[[ Given information, beginning ]]

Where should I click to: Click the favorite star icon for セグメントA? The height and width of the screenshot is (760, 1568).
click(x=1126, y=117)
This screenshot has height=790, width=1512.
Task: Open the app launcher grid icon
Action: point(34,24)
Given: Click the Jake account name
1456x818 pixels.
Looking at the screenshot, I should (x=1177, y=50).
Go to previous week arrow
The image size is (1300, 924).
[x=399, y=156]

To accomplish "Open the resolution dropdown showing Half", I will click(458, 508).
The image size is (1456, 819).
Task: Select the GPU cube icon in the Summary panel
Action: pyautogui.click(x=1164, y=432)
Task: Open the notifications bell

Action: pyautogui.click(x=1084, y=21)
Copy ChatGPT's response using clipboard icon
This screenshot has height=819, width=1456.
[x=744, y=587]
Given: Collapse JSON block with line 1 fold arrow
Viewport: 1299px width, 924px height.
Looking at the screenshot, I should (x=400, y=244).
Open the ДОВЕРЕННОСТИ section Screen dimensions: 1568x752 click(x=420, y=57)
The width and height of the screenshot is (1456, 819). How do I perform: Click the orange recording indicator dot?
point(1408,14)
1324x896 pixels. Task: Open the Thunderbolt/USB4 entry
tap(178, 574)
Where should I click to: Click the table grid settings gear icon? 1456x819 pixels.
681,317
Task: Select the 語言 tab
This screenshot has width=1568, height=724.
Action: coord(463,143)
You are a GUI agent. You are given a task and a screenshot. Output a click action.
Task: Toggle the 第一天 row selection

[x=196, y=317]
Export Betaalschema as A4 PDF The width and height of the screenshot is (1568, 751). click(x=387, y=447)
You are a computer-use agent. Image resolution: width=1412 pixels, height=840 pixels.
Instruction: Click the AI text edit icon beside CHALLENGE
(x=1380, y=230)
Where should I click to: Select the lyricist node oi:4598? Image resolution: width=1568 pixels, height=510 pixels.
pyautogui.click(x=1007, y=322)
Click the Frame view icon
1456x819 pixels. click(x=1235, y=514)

[[ Given information, end ]]

Directions for this task —
Exactly reproduce every line of the data above.

Answer space —
Where should I click to: Click the favorite star icon for セグメントA? The height and width of the screenshot is (760, 1568).
click(x=1126, y=117)
This screenshot has height=790, width=1512.
Task: Open the app launcher grid icon
Action: point(34,24)
Given: Click the Jake account name
1456x818 pixels.
Looking at the screenshot, I should (x=1177, y=50).
Go to previous week arrow
The image size is (1300, 924).
[x=399, y=156]

To accomplish "Open the resolution dropdown showing Half", I will click(458, 508).
The image size is (1456, 819).
Task: Select the GPU cube icon in the Summary panel
Action: pyautogui.click(x=1164, y=432)
Task: Open the notifications bell

Action: pyautogui.click(x=1084, y=21)
Copy ChatGPT's response using clipboard icon
This screenshot has height=819, width=1456.
[x=744, y=587]
Given: Collapse JSON block with line 1 fold arrow
Viewport: 1299px width, 924px height.
Looking at the screenshot, I should (x=400, y=244).
Open the ДОВЕРЕННОСТИ section Screen dimensions: 1568x752 click(x=420, y=57)
The width and height of the screenshot is (1456, 819). How do I perform: Click the orange recording indicator dot?
point(1408,14)
1324x896 pixels. Task: Open the Thunderbolt/USB4 entry
tap(178, 574)
Where should I click to: Click the table grid settings gear icon? 1456x819 pixels.
681,317
Task: Select the 語言 tab
This screenshot has width=1568, height=724.
Action: coord(463,143)
You are a GUI agent. You are given a task and a screenshot. Output a click action.
Task: Toggle the 第一天 row selection

[x=196, y=317]
Export Betaalschema as A4 PDF The width and height of the screenshot is (1568, 751). click(x=387, y=447)
You are a computer-use agent. Image resolution: width=1412 pixels, height=840 pixels.
Instruction: Click the AI text edit icon beside CHALLENGE
(x=1380, y=230)
Where should I click to: Select the lyricist node oi:4598? Image resolution: width=1568 pixels, height=510 pixels.
pyautogui.click(x=1007, y=322)
Click the Frame view icon
1456x819 pixels. click(x=1235, y=514)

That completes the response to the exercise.